Percorri pela última vez a estrada à beira-rio entre o hospital e casa, um trilho magnífico entre a montanha e o rio. Demorava quase uma hora e havia dois lugares onde às vezes parava o carro, sempre que tinha de fazer o percurso, sobretudo à vinda, por causa dos horários. Chamava-lhes as minhas ilhas.
Num recanto a seguir a uma curva, debaixo dos meus pés o rio projectava-se contra a montanha, em redemoinhos fulvos, num rebordo fosforescente que muda de cor consoante as estações do ano. Ficava ali uns minutos a ouvir o silêncio a sussurrar, só quebrado pelo gorgolejar do rio, lá em baixo, ou pelo vento. O silêncio era tão audível, sobretudo no verão, que se podia tactear encosta fora. Enquanto respirava, lavava o olhar e a mente dos terrores e sofrimento da manhã no hospital. Às vezes o cheiro angustiante a doença permanecia nas narinas durante uns kilómetros, velhos rostos e velhas sombras afogavam-se na beleza das paisagens.

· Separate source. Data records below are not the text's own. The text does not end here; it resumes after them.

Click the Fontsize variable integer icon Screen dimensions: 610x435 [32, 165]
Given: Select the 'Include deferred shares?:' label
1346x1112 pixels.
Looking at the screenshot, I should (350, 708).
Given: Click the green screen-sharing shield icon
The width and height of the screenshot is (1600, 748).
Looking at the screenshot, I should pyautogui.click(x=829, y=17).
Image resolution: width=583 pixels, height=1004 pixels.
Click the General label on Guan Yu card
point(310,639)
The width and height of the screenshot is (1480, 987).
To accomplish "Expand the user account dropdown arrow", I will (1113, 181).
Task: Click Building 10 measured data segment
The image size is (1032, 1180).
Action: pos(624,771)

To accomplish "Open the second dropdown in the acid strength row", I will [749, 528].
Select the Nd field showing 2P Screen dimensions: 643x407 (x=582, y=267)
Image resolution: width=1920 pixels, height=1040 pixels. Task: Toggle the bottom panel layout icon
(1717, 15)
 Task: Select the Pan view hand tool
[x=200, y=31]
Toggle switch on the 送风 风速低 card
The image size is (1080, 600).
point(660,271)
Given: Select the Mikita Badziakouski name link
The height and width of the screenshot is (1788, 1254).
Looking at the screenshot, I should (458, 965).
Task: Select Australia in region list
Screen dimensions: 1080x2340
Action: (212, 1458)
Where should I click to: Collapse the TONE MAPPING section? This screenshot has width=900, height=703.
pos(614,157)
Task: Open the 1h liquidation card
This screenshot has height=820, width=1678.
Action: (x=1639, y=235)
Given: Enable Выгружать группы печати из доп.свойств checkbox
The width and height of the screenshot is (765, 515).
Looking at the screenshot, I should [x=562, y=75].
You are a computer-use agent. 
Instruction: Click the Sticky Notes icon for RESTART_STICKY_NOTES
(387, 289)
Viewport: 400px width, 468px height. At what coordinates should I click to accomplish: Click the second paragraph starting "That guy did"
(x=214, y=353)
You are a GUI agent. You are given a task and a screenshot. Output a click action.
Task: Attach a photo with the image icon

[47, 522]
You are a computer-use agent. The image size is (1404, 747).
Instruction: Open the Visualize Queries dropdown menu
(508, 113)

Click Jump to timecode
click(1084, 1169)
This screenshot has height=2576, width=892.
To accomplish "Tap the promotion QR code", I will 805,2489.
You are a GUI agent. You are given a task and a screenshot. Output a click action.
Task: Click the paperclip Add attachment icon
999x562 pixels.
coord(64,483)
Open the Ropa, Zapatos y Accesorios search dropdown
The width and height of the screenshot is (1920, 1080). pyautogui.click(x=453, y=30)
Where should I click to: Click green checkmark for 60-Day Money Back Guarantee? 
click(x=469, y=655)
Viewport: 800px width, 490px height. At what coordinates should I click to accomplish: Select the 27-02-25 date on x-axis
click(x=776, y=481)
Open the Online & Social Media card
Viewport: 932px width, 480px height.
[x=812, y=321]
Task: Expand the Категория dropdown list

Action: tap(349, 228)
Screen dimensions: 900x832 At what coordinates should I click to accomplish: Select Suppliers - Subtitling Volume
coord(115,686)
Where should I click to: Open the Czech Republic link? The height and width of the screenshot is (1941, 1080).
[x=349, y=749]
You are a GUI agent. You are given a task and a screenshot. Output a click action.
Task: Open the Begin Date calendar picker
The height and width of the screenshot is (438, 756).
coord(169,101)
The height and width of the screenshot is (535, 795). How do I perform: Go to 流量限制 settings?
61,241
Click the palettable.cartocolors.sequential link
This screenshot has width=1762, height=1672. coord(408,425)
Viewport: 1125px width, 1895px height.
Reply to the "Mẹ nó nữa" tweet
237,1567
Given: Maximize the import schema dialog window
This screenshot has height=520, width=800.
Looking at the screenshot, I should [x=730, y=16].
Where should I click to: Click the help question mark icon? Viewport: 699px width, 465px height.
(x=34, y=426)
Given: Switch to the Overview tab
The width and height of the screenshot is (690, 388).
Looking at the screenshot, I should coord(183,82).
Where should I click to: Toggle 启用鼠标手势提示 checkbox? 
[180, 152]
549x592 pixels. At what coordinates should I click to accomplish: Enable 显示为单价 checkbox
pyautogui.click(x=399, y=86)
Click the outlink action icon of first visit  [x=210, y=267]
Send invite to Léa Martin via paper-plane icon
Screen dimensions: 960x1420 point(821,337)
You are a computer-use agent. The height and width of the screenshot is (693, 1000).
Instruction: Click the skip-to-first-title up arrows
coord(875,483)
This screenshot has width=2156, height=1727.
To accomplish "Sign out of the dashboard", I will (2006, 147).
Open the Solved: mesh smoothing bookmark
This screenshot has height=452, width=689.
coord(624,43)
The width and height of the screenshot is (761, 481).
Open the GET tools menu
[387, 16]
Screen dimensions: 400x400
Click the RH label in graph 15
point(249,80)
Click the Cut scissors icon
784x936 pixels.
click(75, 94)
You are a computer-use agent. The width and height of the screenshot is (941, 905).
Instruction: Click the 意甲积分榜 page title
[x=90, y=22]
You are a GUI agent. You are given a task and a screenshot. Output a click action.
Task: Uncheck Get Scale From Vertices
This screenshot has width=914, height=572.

Nos últimos dias um casal de milhafres acompanhava-me parte da estrada, em voos lentos tão próximos que instintivamente erguia a mão num saudação lunar.
Penso nos doentes que não verão o voo dos milhafres, NEM O RIO AGORGOLEJAR NO SOPÉ DE MONTANHAS.
Nunca mais os vou ver.
Nem aos milhafres que me saudavam na estrada.
A vida é feita de pequenos fins que se encadeiam.